• **WHAT IS NEEDED**
Reproduce the items below verbatim, beginning with the line containing "Where should I click to: Tap the MDB2\loadClass" and ending with the line containing "click(1393, 68)", both lines included.

━━━━━ INFORMATION SUPPLIED

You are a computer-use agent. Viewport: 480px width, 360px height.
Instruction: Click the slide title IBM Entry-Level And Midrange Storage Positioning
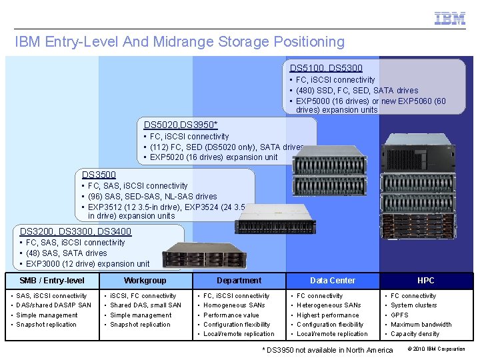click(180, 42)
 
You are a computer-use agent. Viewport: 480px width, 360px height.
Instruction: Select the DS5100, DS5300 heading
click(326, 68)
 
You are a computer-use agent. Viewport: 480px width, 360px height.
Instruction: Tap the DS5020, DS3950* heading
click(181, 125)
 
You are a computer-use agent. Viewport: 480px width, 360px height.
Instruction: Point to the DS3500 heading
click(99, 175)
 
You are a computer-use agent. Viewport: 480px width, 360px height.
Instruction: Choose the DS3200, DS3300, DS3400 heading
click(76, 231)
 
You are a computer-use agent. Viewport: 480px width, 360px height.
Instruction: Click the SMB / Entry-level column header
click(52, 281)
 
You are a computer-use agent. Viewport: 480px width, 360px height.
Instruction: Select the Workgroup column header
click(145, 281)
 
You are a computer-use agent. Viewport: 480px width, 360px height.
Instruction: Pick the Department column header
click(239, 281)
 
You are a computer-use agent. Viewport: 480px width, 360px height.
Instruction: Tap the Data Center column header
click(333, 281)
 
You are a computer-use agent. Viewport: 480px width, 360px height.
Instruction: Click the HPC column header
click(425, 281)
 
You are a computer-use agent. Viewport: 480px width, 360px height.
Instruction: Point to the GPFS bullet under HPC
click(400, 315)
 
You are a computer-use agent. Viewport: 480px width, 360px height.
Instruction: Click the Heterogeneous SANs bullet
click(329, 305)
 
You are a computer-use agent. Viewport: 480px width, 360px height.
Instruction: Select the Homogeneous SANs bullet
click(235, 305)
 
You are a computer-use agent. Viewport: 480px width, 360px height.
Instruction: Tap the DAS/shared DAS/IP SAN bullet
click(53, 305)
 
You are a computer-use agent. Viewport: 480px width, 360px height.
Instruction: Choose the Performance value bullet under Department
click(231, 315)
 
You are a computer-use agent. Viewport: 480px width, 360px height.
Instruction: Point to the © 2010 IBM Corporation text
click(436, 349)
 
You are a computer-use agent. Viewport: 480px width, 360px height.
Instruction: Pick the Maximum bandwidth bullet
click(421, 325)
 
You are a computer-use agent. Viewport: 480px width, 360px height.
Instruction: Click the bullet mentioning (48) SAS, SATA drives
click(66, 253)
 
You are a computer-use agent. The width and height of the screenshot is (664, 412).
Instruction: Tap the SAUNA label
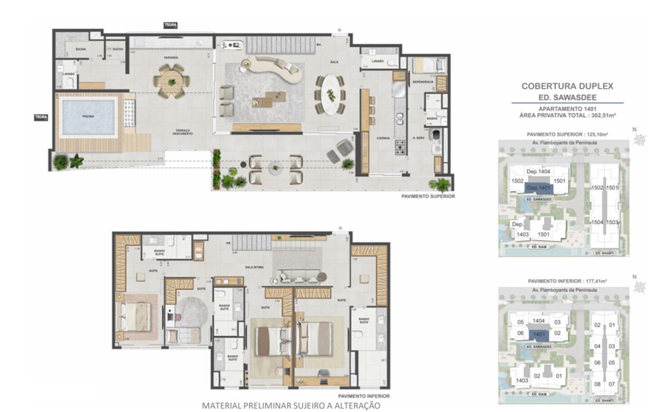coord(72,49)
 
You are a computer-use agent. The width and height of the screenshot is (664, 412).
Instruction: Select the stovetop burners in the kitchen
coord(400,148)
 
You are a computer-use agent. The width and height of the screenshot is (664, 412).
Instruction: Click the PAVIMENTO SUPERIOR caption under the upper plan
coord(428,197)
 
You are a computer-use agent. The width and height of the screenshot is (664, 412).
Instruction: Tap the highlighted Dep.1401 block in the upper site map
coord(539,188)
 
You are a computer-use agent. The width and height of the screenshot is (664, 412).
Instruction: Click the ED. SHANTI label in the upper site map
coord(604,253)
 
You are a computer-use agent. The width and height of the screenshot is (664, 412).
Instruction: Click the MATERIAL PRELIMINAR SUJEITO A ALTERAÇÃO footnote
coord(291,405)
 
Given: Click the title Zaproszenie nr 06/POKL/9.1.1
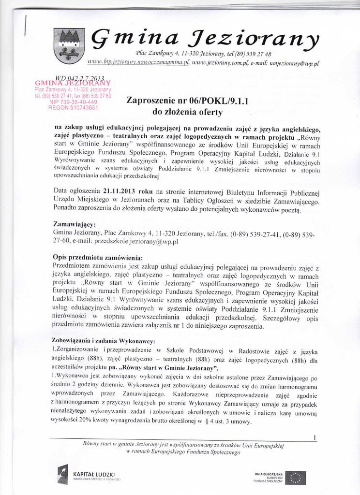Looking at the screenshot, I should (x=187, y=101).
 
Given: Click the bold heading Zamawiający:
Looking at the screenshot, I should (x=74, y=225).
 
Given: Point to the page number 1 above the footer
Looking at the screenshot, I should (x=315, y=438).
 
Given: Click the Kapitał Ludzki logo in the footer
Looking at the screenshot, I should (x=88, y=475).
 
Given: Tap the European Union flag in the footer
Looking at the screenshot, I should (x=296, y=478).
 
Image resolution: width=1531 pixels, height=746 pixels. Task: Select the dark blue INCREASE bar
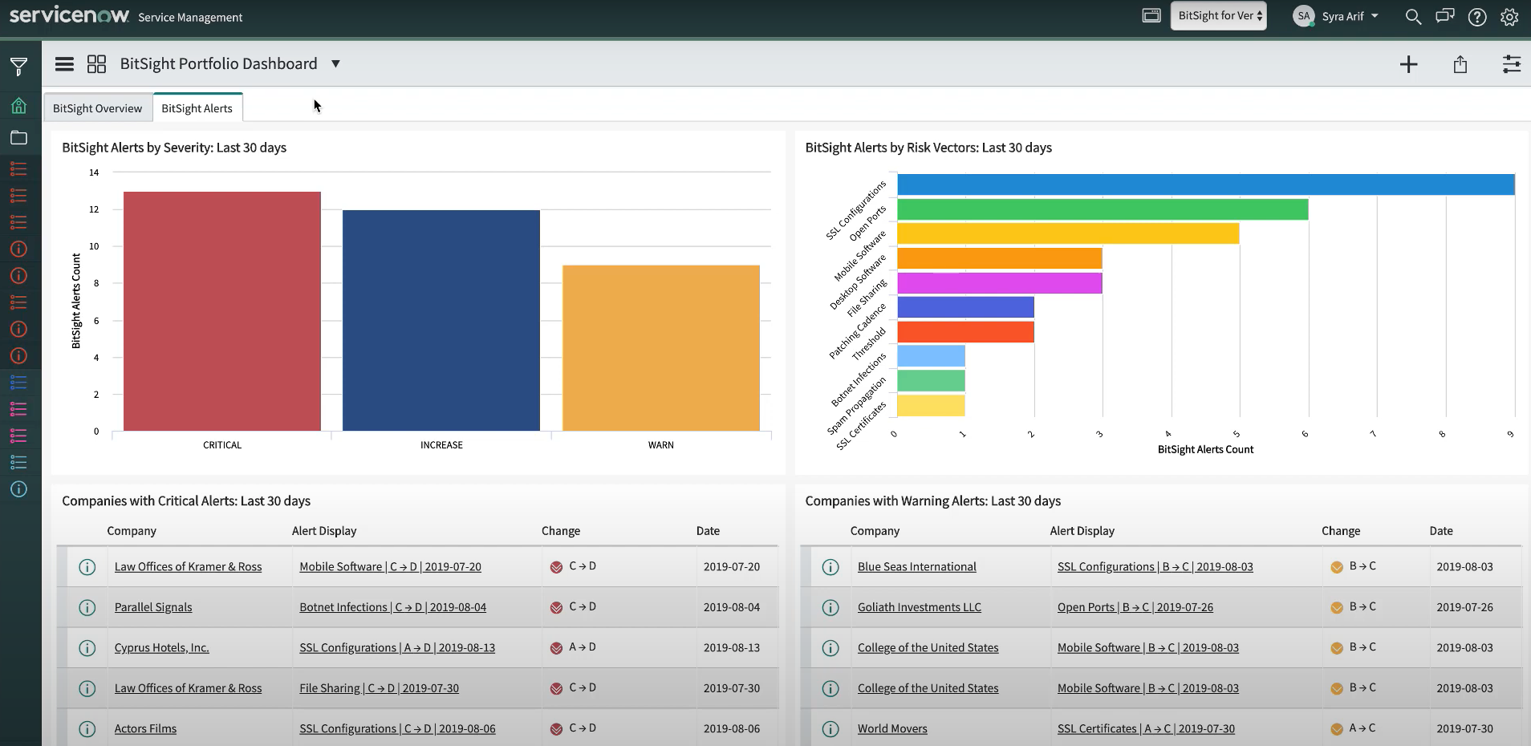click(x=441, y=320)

━━━━━━━━━━
━━━━━ INFORMATION SUPPLIED

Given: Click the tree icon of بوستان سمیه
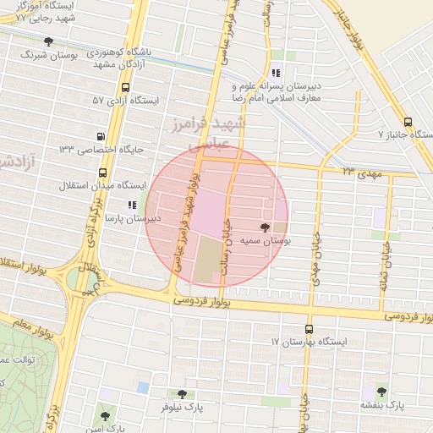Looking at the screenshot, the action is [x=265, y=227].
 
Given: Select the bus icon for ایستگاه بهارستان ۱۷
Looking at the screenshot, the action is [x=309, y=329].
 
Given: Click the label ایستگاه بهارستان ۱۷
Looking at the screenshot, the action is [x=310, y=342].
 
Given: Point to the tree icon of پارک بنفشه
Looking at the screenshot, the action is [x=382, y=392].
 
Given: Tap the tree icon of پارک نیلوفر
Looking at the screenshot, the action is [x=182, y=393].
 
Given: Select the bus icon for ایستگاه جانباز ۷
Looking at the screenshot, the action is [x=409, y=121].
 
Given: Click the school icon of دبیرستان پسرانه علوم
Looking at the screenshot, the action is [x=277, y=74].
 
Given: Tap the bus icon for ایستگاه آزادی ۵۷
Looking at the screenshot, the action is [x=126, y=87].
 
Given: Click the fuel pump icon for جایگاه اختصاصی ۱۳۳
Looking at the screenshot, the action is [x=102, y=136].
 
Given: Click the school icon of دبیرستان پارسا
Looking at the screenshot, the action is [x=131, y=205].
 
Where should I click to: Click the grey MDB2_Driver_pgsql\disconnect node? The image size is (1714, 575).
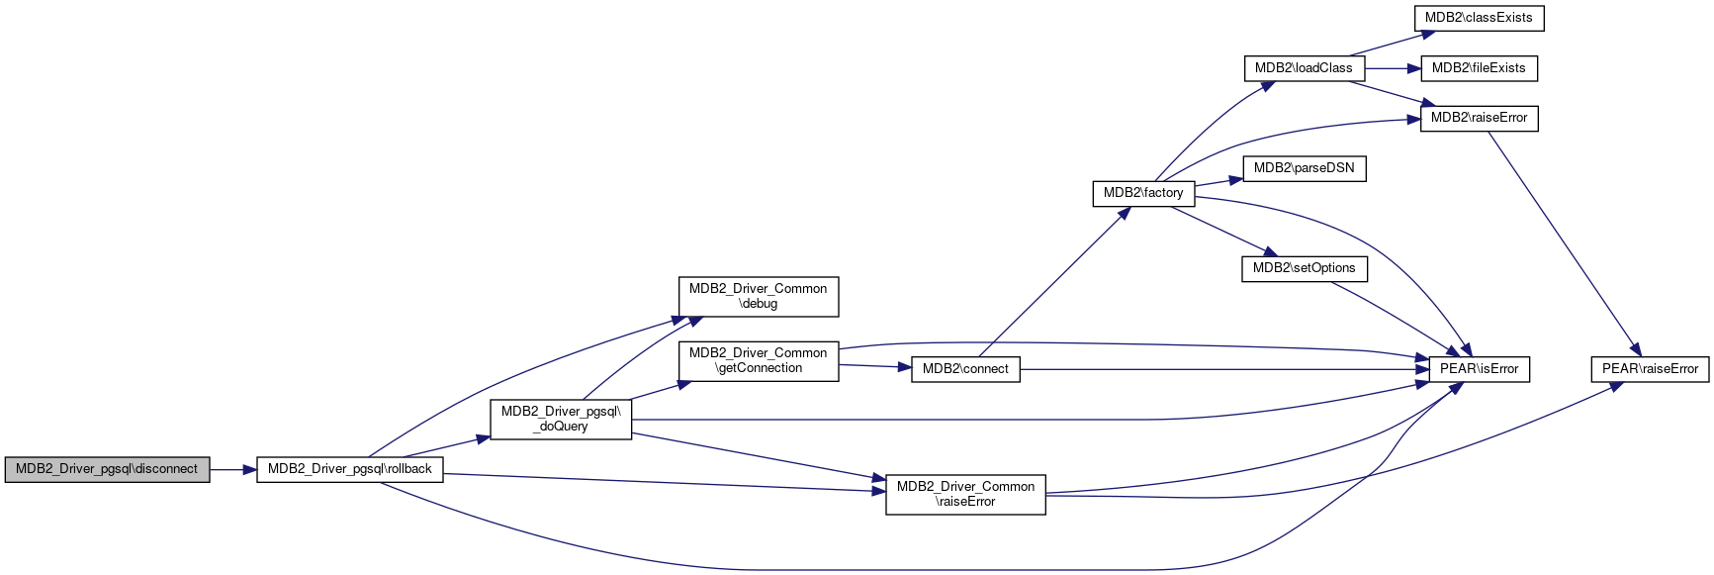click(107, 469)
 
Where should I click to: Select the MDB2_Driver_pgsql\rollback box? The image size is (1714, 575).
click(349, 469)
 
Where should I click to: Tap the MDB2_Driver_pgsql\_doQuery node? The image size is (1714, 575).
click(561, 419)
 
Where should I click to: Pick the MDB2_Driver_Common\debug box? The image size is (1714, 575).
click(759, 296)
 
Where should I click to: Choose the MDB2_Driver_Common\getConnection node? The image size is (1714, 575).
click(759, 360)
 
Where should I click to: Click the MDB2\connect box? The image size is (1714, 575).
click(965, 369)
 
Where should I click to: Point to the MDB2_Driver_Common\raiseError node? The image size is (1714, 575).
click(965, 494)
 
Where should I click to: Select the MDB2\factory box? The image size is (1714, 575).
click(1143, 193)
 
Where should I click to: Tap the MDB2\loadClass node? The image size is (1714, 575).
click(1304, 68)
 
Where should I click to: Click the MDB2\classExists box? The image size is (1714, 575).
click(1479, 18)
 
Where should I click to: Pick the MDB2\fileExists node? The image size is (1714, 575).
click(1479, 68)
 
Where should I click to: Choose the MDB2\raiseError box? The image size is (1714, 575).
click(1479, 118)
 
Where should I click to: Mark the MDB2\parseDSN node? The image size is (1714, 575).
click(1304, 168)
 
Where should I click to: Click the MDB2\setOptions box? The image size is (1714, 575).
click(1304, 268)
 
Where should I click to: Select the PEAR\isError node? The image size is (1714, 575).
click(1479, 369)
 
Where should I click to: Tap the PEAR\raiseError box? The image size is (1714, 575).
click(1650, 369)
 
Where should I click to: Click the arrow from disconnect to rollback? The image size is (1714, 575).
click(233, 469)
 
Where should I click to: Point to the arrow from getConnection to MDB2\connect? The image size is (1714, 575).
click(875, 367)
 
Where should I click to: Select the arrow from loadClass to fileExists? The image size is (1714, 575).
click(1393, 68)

━━━━━━━━━━
━━━━━ INFORMATION SUPPLIED

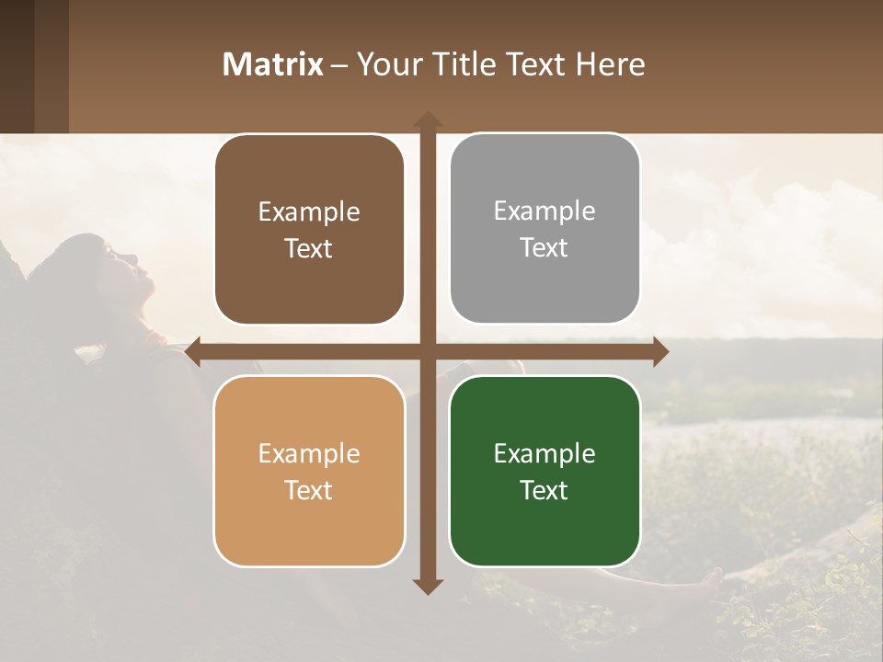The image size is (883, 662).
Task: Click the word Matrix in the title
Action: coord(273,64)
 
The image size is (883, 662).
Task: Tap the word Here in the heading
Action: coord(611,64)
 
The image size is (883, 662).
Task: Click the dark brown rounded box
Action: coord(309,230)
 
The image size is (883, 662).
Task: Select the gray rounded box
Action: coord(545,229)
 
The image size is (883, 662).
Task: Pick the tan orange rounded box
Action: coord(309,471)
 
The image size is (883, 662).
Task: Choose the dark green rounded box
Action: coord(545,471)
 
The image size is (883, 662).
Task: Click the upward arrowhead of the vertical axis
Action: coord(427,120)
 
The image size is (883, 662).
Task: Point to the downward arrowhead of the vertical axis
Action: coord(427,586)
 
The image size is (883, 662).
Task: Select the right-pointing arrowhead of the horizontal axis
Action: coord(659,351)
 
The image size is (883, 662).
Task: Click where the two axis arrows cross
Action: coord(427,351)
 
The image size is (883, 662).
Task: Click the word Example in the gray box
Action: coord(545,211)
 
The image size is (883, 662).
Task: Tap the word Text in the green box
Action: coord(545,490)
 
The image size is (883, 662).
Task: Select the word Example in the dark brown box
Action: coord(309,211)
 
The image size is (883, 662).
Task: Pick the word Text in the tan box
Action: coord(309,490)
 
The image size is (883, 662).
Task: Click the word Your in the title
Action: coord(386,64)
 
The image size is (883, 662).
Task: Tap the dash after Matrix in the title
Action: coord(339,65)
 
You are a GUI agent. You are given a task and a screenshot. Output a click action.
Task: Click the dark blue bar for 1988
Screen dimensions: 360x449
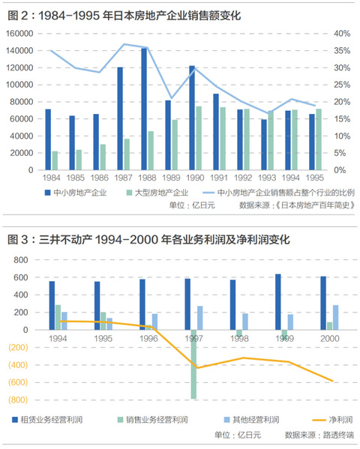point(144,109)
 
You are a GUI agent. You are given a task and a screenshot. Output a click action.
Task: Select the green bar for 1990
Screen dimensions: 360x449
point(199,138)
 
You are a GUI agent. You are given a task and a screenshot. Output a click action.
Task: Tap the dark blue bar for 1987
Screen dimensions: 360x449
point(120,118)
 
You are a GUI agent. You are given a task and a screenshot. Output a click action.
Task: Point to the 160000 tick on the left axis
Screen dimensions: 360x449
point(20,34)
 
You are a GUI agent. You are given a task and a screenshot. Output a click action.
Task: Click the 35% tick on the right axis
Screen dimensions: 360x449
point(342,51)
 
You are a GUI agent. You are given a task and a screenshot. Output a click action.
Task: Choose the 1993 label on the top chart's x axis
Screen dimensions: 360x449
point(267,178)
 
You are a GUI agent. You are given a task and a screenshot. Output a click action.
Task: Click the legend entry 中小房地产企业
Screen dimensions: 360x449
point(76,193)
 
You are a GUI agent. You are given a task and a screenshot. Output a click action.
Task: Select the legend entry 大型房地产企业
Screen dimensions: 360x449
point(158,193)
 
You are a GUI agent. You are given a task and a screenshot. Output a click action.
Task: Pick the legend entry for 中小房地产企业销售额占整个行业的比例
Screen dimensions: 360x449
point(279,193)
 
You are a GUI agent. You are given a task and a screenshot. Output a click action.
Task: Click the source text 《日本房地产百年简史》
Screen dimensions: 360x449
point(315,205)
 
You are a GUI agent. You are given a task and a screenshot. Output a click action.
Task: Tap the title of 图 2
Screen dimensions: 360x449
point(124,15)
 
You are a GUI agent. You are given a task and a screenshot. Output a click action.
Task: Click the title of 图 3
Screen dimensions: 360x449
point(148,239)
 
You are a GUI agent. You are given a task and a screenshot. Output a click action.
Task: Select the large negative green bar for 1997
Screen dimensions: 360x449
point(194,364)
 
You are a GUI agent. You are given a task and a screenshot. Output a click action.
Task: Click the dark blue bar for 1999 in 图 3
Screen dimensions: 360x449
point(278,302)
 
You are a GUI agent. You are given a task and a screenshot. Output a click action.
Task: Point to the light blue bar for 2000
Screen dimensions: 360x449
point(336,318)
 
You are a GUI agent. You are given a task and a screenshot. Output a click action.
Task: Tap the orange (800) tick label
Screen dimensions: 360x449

━━━━━━━━━━

• **SOLUTION FOR THIS PROBLEM**
Where should I click to: Tap the MDB2\loadClass node? The image size is (1714, 575).
click(1304, 68)
 
Where should I click to: Click the MDB2\classExists box? The image size is (1714, 575).
click(1479, 18)
 
Where should I click to: Pick the MDB2\fileExists node? The image size is (1714, 575).
click(1479, 68)
 
Where should I click to: Choose the MDB2\raiseError box? The image size is (1714, 575).
click(1479, 118)
 
Where should I click to: Mark the MDB2\parseDSN node? The image size is (1714, 575).
click(1304, 168)
 
Where should I click to: Click the MDB2\setOptions box? The image size is (1714, 575).
click(1304, 268)
 
Where should I click to: Select the PEAR\isError node? The image size is (1714, 575).
click(1479, 369)
 
Where should I click to: Tap the PEAR\raiseError box? The image size is (1714, 575).
click(1650, 369)
 
Where should I click to: Click the arrow from disconnect to rollback? The image size is (1714, 575).
click(233, 469)
 
Where should I click to: Point to the arrow from getConnection to MDB2\connect? The image size is (1714, 575).
click(875, 367)
 
Where should I click to: Select the arrow from loadClass to fileExists? The image size is (1714, 575).
click(1393, 68)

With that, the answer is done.